■ **TASK INSTRUCTIONS**: Retype the rows from the line holding "The width and height of the screenshot is (737, 557)." through the end of the rows, inclusive, leaving the pictures out of your answer.

[Rows of locating words and elements]
------------------------------------------------------------

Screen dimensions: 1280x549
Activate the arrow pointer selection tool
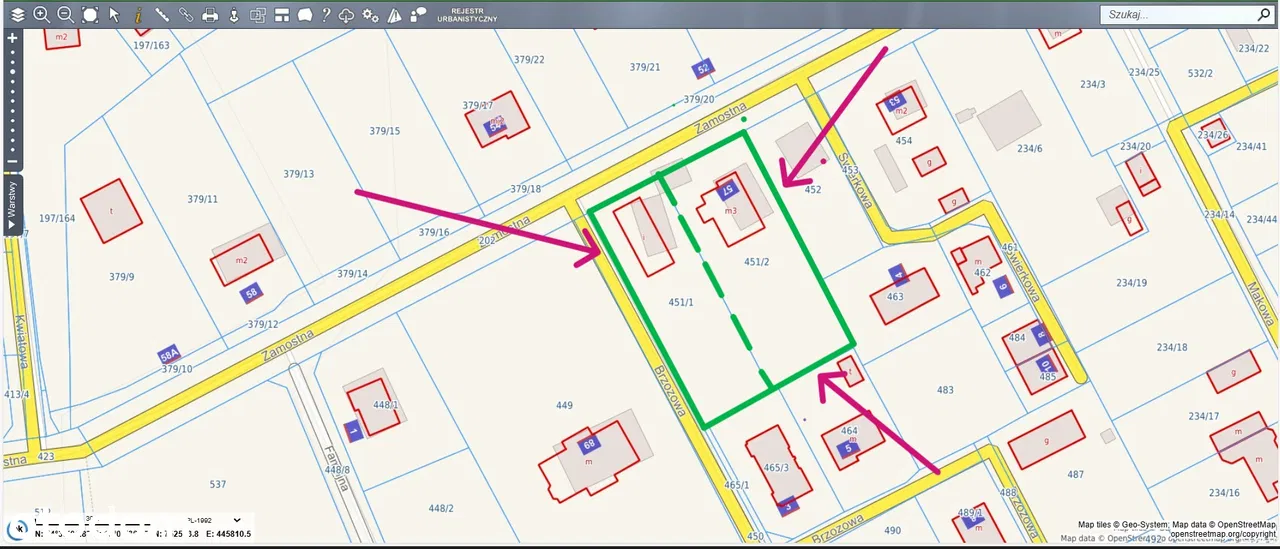coord(114,14)
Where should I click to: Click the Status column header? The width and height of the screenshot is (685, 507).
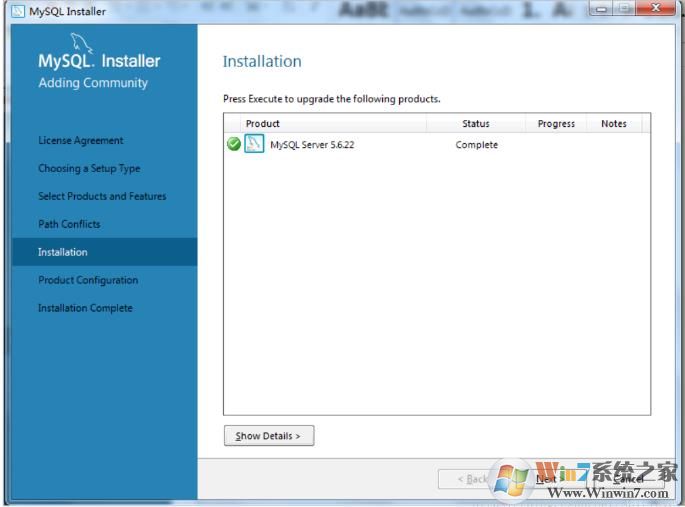[476, 124]
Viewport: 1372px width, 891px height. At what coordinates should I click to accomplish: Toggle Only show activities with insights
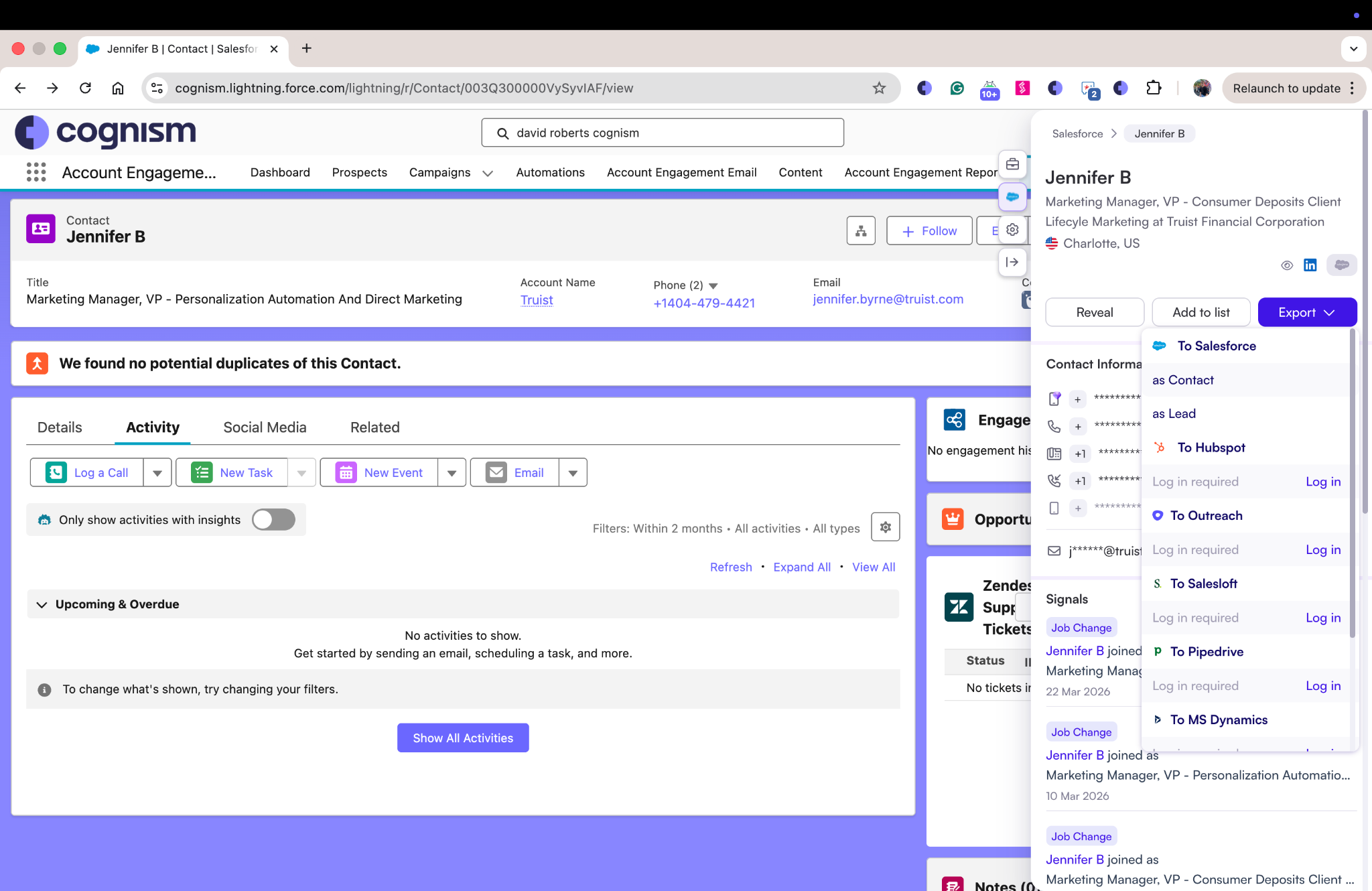(273, 520)
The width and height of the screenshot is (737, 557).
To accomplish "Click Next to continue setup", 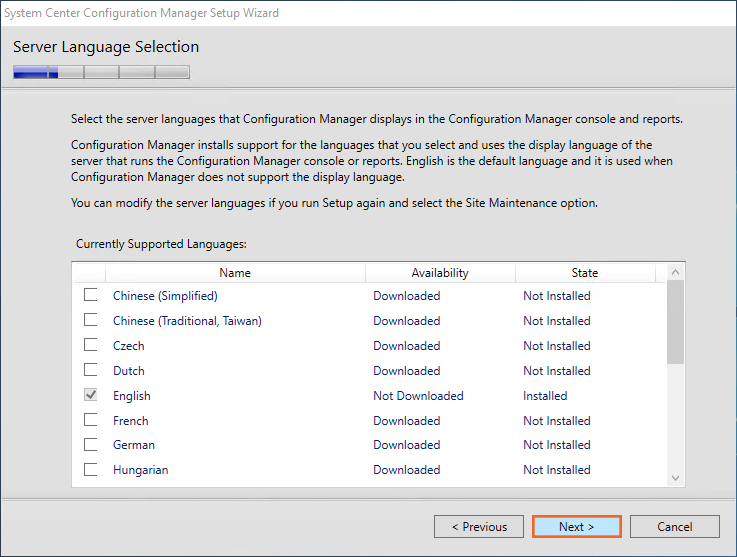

------------------------------------------------------------

■ **WRITTEN ANSWER**:
The width and height of the screenshot is (737, 557).
To accomplish "Click Next to continue setup", 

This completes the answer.